Figure 5. Biophysical and biochemical characterization of aS-DOPAL monomer and oligomers.

(a) SDS-PAGE of samples from the aS and DOPAL reaction performed at 25 °C for 5 hours collected at different time points. The reaction products were obtained reacting 67 μM aS in a stoichiometric ratio of 1:20 with DOPAL. (b) SDS-PAGE showing the reaction products of 310 μM aS in a stoichiometric ratio of 1:5 with DOPAL. (c) Size-exclusion chromatography of monomeric aS compared to the reaction products of 67 μM aS in a stoichiometric ratio of 1:20 with DOPAL, which are large oligomers eluting in the void volume of the column. The graph also shows the chromatographic profile of aS-DOPAL oligomers in the presence of 0.1% SDS. The elution profile of aS-DOPAL oligomers changes in the presence of SDS and shows peaks at lower molecular weights further confirming that SDS can disaggregate the aS-DOPAL non-covalent oligomers into the ensemble of dimers, trimers and tetramers reported in panel a. (d) TEM image of aS-DOPAL oligomers showing annular shapes. (e) ThT kinetic of aS aggregation alone (full circles) shows the typical sigmoidal shape and lead to the formation of canonical amyloid fibrils. The aggregation process of aS-DOPAL molecules (empty squares) shows that they do not acquire a beta-sheet structure and the final products of the aggregation are not fibrils but amorphous aggregates.

Figure 6. Permeabilization ability of aS-DOPAL oligomers in different membrane models.
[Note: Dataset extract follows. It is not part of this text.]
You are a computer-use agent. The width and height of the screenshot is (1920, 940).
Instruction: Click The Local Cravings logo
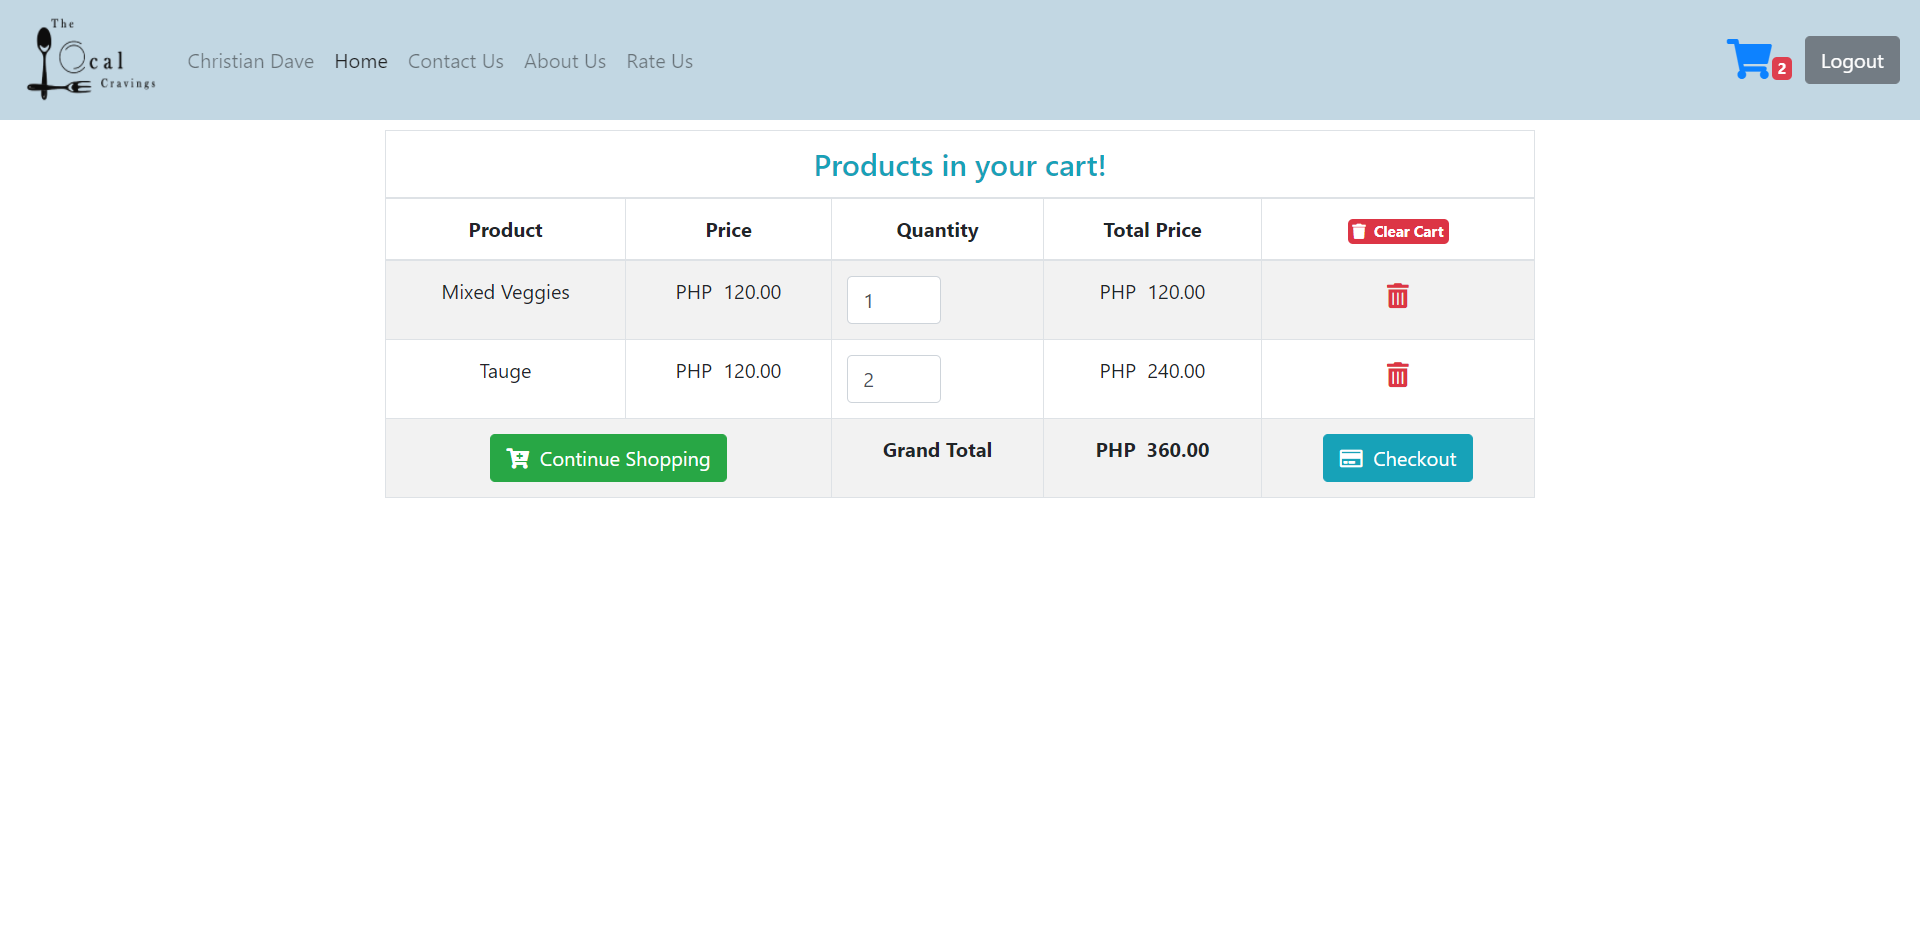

(a) Planar Lipid Membrane experiments showing the permeabilization ability of aS-DOPAL oligomers in lipid membranes constituted by POPC/CHO, and relative conductances distribution to characterize the pores formed. The same permeabilization was not present when the planar membranes were prepared with DOPE/DOPG. (b) POPC/CHO SUVs mimicking synaptic vesicles composition and loaded with DA were permeabilized by aS-DOPAL oligomers and allowed the release of DA as measured by monitoring the Tyrosinase dependent Dopachrome formation at 505 nm (blue). When SUVs were not loaded with DA (red) or Tyrosinase was removed from the SUVs solution in the presence of aS-DOPAL oligomers (green), there was no formation of Dopachrome. When only Tyrosinase was added to the DA loaded SUVs (black), a small increase in the measured absorbance was observed probably because of DA leaking. (c) Confocal images of aS-DOPAL oligomers (red) localized at the plasma membrane (green) of BE(2)-M17 cells. (d) Permeabilization of BE(2)-M17 cells by aS-DOPAL oligomers as measured by propidium iodide after 2 and 8 hours treatment. (e) CD measurement of monomeric aS and aS-DOPAL oligomers alone and in the presence or absence of POPC/CHO or DOPE/DOPG SUVs show that aS-DOPAL oligomers can acquire an alpha-helical structure only in the presence of SDS which is able to disaggregate large non-covalent oligomers. (f) AFM images of aS-DOPAL oligomers performed on POPC/CHO lipid monolayer in liquid show that they present the annular shape previously observed by TEM by us and for other aS oligomeric species by others.